Is there prior discussion around the build system of CPython itself?

tamas · December 6, 2019, 1:01pm

(I hope I’m posting in the right section)

As with all old, large codebases it’s difficult to know the complete picture as an outsider, so pardon my ignorance if I’m bringing something up that was discussed and decided before. I couldn’t find any discussion related to this.
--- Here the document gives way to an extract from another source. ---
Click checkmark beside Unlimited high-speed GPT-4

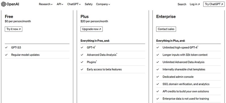tap(158, 47)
CPython has a build system which is a combination of autotools, a handwritten Makefile template and a ~2500 line setup.py script. On top of that, the Windows/MSVC build duplicates a big portion of this. For context: I’m bringing this up because I build CPython for a lot of different configurations (architectures X operating systems - around 18 total), with custom toolchains, dependencies, flags; and the assumptions in this build system make it more difficult than it should be. Very often this results in having to patch the build to accomplish something. There are build systems that allow customizing all that without modifying the build which is preferable. The volume of the code in the build system makes it very hard to approach and reason about the logic in it.

I think there is definitely room for improvement on this front and I was wondering if there is openness in the CPython project for revamping the build system (perhaps with CMake) - I would be happy to contribute.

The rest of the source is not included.